ACTIVITY: Which lines of the data below contain "agent"? Please show them all.

----- MATERIAL FOR THIS EXERCISE -----

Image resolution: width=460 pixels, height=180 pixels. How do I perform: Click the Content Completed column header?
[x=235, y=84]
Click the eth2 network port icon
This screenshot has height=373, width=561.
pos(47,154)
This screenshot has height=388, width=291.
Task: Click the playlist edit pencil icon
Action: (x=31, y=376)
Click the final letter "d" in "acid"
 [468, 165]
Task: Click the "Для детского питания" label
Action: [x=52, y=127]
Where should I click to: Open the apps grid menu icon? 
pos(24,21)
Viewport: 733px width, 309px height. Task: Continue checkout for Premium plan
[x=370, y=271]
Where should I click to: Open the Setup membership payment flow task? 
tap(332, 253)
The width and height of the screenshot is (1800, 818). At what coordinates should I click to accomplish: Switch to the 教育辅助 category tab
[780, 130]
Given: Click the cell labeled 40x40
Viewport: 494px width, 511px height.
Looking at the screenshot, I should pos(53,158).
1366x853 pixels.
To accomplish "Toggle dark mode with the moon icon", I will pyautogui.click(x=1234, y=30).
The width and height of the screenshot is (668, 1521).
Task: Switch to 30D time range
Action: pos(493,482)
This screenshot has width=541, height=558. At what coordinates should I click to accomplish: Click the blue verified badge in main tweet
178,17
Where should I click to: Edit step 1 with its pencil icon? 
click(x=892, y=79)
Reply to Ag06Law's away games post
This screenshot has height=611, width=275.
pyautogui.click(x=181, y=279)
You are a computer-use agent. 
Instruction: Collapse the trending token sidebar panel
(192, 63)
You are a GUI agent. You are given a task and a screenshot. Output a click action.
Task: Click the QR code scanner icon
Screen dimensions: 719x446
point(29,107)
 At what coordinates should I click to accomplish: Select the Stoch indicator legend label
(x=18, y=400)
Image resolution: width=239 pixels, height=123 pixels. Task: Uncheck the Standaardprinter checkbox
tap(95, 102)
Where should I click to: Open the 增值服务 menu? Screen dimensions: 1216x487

-----

OUTPUT OF THE TASK:
You are a computer-use agent. 
You are a GUI agent. You are given a task and a screenshot. Output a click action.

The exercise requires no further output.